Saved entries
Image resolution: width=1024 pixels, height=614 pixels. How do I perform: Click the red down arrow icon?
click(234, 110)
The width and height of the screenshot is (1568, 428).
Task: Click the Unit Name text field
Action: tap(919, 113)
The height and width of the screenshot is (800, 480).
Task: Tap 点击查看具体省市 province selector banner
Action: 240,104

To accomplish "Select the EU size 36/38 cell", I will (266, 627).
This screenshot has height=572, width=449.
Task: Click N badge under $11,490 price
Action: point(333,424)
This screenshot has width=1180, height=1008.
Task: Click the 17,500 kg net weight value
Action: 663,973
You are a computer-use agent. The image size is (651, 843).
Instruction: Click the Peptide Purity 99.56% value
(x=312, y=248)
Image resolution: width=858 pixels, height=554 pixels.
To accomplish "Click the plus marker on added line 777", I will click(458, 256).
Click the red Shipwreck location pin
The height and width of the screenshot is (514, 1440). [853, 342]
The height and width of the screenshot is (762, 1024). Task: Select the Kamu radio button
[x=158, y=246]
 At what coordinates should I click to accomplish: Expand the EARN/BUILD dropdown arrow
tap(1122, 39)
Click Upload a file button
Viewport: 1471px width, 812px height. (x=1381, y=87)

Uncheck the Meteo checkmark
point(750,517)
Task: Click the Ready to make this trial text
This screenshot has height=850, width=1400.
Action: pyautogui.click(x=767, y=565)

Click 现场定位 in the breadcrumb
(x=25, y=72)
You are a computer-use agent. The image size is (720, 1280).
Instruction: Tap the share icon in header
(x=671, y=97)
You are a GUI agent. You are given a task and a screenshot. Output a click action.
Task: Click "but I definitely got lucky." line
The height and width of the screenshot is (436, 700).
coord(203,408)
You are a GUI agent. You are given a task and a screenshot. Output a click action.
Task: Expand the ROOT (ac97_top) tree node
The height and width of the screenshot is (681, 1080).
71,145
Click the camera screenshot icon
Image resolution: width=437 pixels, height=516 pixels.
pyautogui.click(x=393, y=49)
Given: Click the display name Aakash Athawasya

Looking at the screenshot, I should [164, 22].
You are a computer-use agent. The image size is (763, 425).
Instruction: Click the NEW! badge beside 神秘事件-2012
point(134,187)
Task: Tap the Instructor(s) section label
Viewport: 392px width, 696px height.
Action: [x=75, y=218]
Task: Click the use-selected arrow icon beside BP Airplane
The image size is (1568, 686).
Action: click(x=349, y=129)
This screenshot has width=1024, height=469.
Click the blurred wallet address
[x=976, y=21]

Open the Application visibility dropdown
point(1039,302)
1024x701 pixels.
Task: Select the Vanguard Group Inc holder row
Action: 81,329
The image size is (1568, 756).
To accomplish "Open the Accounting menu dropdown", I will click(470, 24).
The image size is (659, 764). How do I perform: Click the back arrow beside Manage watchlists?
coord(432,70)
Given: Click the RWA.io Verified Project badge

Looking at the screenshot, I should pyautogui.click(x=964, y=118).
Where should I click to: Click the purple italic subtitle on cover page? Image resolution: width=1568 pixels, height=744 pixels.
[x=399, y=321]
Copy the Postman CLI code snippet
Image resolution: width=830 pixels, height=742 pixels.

What to work on
Return all of the entries exactly as written.

Written solution
Image resolution: width=1024 pixels, height=614 pixels. How do I perform: Click the red down arrow icon?
click(234, 110)
The width and height of the screenshot is (1568, 428).
Task: Click the Unit Name text field
Action: tap(919, 113)
The height and width of the screenshot is (800, 480).
Task: Tap 点击查看具体省市 province selector banner
Action: 240,104

To accomplish "Select the EU size 36/38 cell", I will (266, 627).
This screenshot has height=572, width=449.
Task: Click N badge under $11,490 price
Action: point(333,424)
This screenshot has width=1180, height=1008.
Task: Click the 17,500 kg net weight value
Action: 663,973
You are a computer-use agent. The image size is (651, 843).
Instruction: Click the Peptide Purity 99.56% value
(x=312, y=248)
Image resolution: width=858 pixels, height=554 pixels.
To accomplish "Click the plus marker on added line 777", I will click(458, 256).
Click the red Shipwreck location pin
The height and width of the screenshot is (514, 1440). [853, 342]
The height and width of the screenshot is (762, 1024). Task: Select the Kamu radio button
[x=158, y=246]
 At what coordinates should I click to accomplish: Expand the EARN/BUILD dropdown arrow
tap(1122, 39)
Click Upload a file button
Viewport: 1471px width, 812px height. (x=1381, y=87)

Uncheck the Meteo checkmark
point(750,517)
Task: Click the Ready to make this trial text
This screenshot has height=850, width=1400.
Action: pyautogui.click(x=767, y=565)

Click 现场定位 in the breadcrumb
(x=25, y=72)
You are a computer-use agent. The image size is (720, 1280).
Instruction: Tap the share icon in header
(x=671, y=97)
You are a GUI agent. You are given a task and a screenshot. Output a click action.
Task: Click "but I definitely got lucky." line
The height and width of the screenshot is (436, 700).
coord(203,408)
You are a GUI agent. You are given a task and a screenshot. Output a click action.
Task: Expand the ROOT (ac97_top) tree node
The height and width of the screenshot is (681, 1080).
71,145
Click the camera screenshot icon
Image resolution: width=437 pixels, height=516 pixels.
pyautogui.click(x=393, y=49)
Given: Click the display name Aakash Athawasya

Looking at the screenshot, I should [164, 22].
You are a computer-use agent. The image size is (763, 425).
Instruction: Click the NEW! badge beside 神秘事件-2012
point(134,187)
Task: Tap the Instructor(s) section label
Viewport: 392px width, 696px height.
Action: [x=75, y=218]
Task: Click the use-selected arrow icon beside BP Airplane
The image size is (1568, 686).
Action: click(x=349, y=129)
This screenshot has width=1024, height=469.
Click the blurred wallet address
[x=976, y=21]

Open the Application visibility dropdown
point(1039,302)
1024x701 pixels.
Task: Select the Vanguard Group Inc holder row
Action: 81,329
The image size is (1568, 756).
To accomplish "Open the Accounting menu dropdown", I will click(470, 24).
The image size is (659, 764). How do I perform: Click the back arrow beside Manage watchlists?
coord(432,70)
Given: Click the RWA.io Verified Project badge

Looking at the screenshot, I should pyautogui.click(x=964, y=118).
Where should I click to: Click the purple italic subtitle on cover page? Image resolution: width=1568 pixels, height=744 pixels.
[x=399, y=321]
Copy the Postman CLI code snippet
Image resolution: width=830 pixels, height=742 pixels.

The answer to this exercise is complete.